Return the lines below in which the string "agent" occurs.

_Input data_
Start of Block
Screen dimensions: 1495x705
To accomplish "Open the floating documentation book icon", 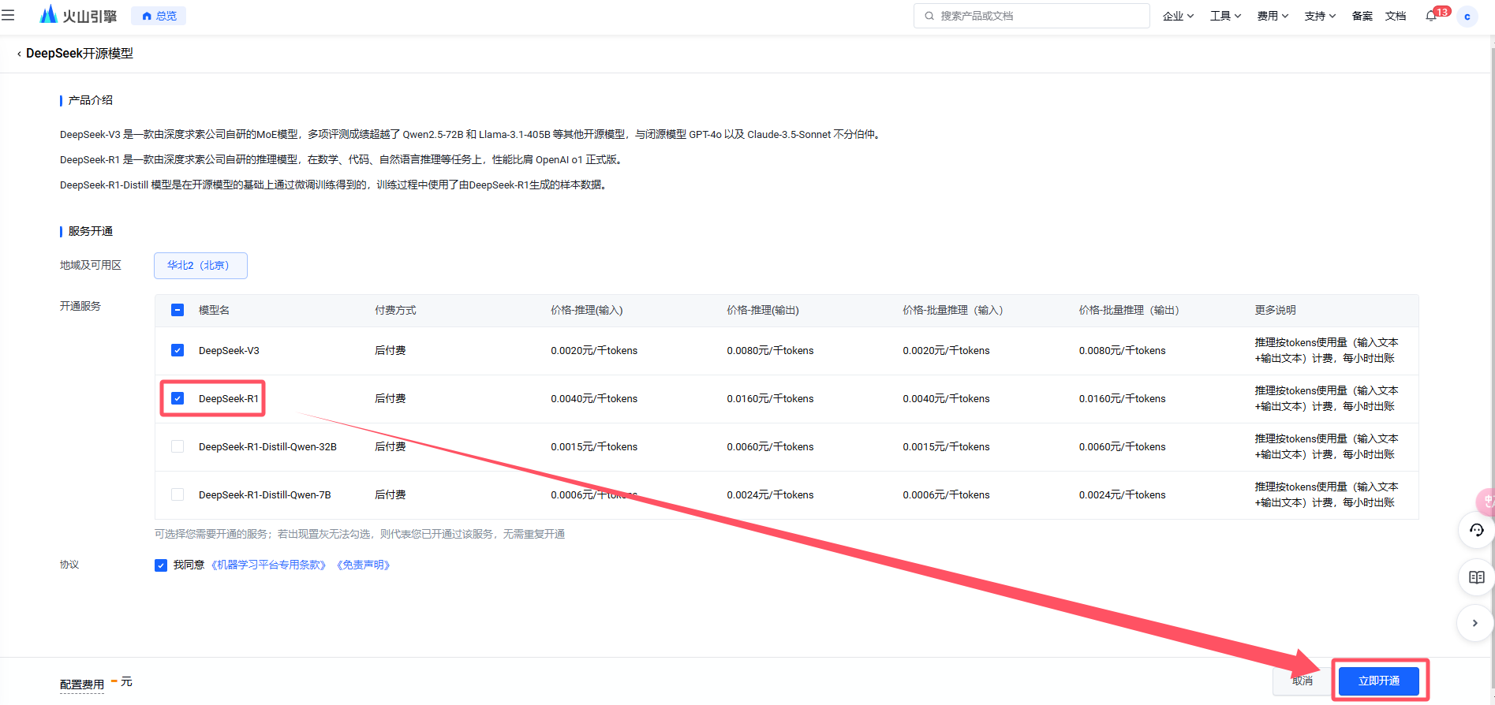I will [1476, 577].
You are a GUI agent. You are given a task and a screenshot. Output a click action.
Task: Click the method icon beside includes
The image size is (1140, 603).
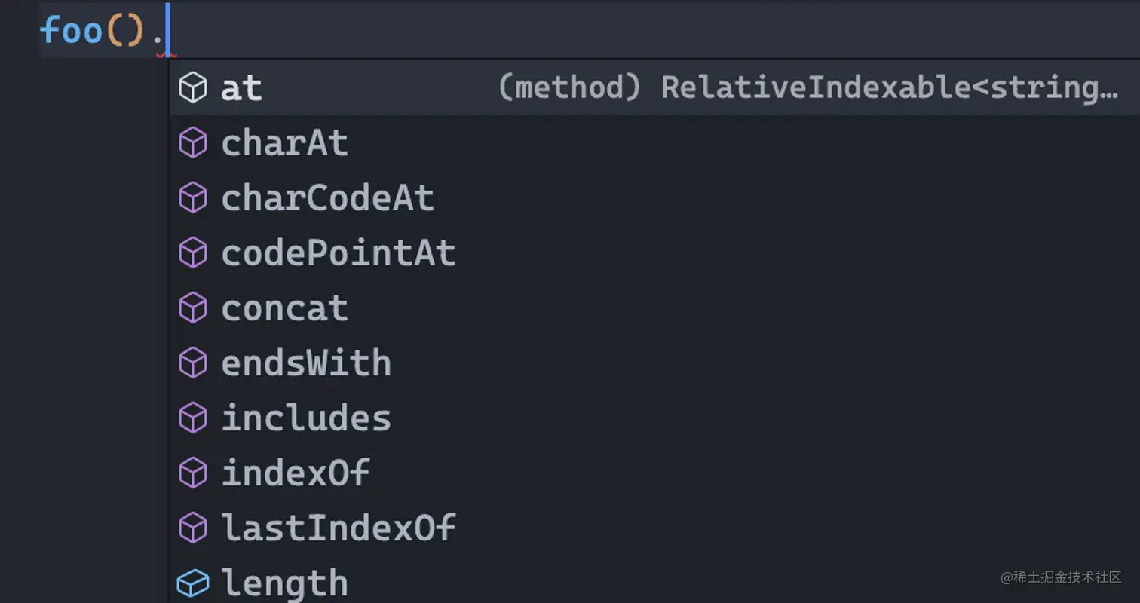(x=193, y=418)
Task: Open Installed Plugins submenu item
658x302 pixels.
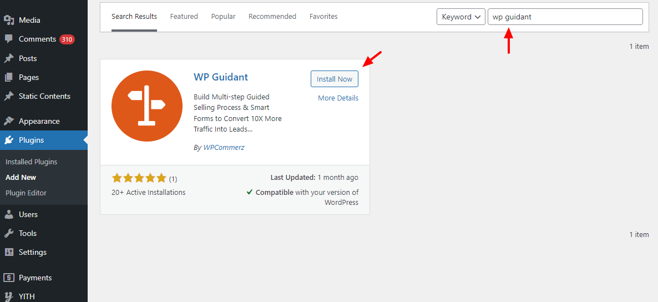Action: [32, 162]
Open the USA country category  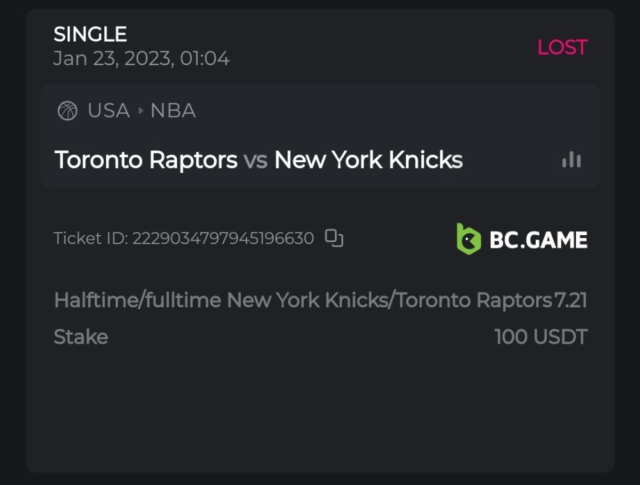coord(109,111)
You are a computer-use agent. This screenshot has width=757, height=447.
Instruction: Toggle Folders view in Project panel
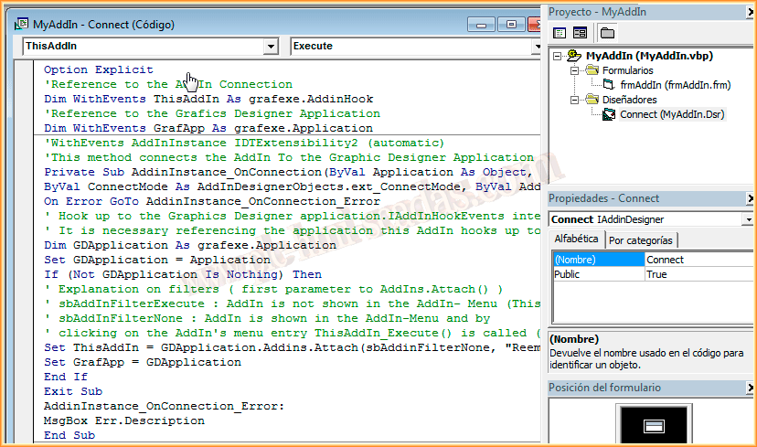coord(607,33)
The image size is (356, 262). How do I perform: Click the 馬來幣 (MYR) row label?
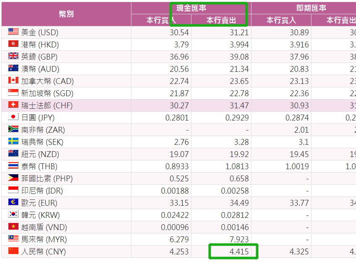[x=44, y=239]
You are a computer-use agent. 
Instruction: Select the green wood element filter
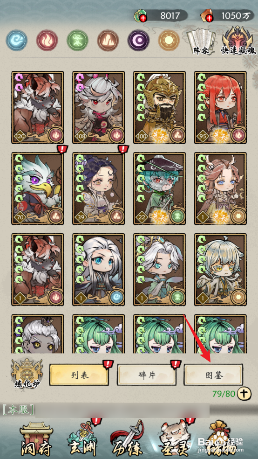[77, 41]
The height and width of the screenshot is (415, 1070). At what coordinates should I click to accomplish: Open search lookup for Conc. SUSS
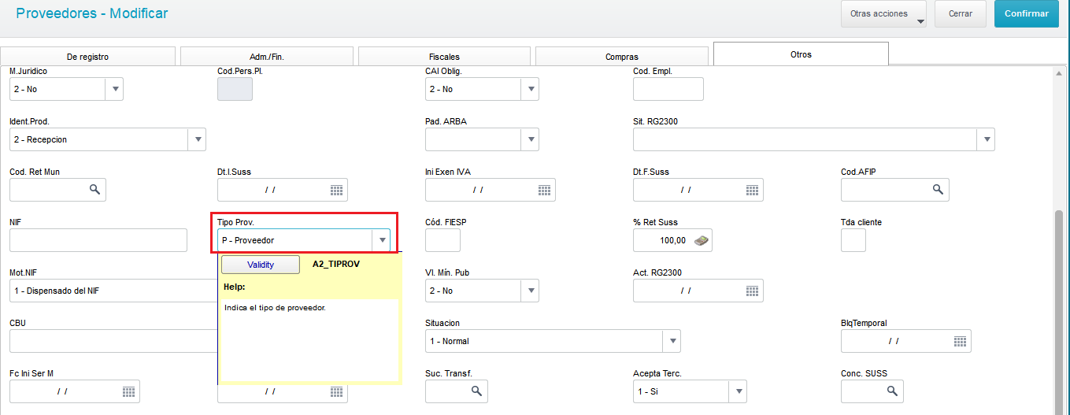892,391
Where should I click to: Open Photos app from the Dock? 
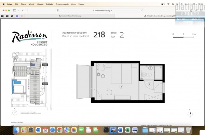tap(74, 130)
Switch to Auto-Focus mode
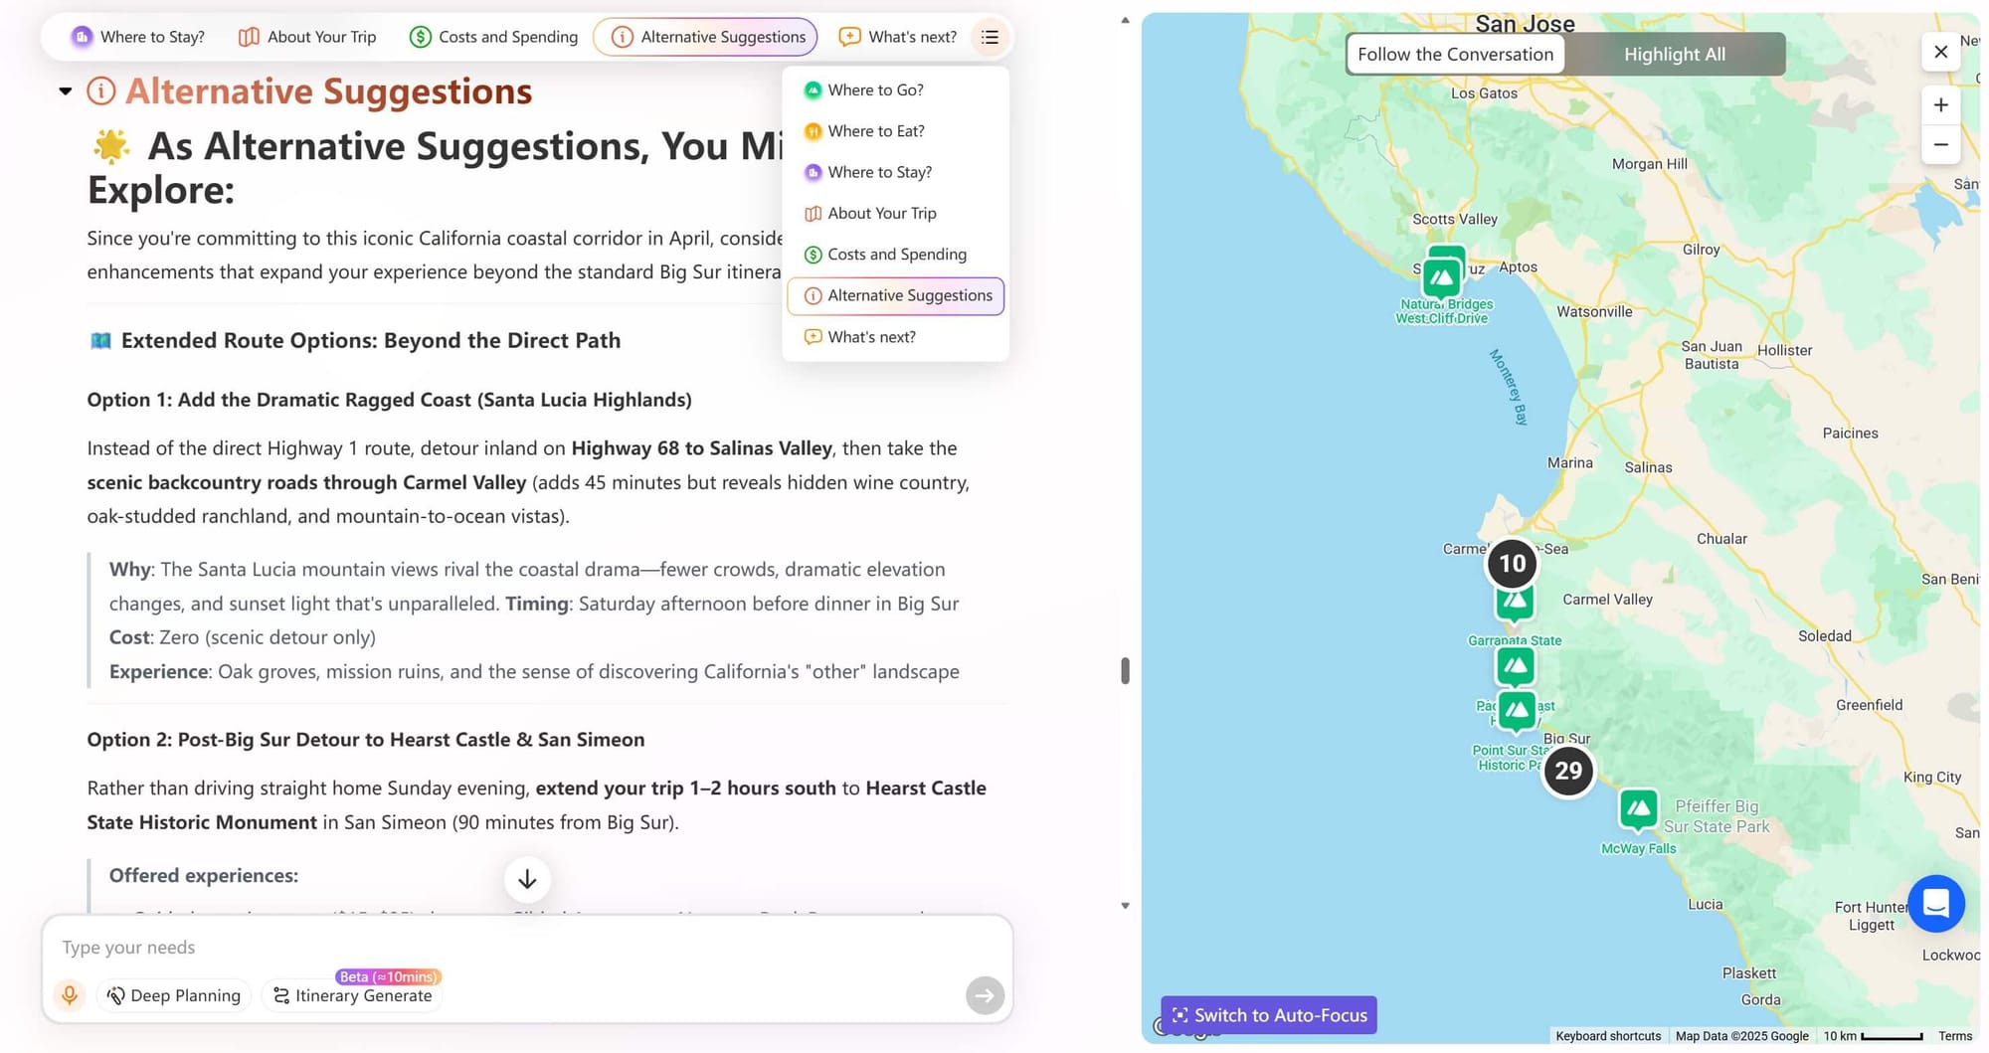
End of Block
_Answer to the problem_
You are a GUI agent. You are given a task and a screenshot. Output a click action.
You are a computer-use agent. This screenshot has width=757, height=447.
You are a computer-use agent. 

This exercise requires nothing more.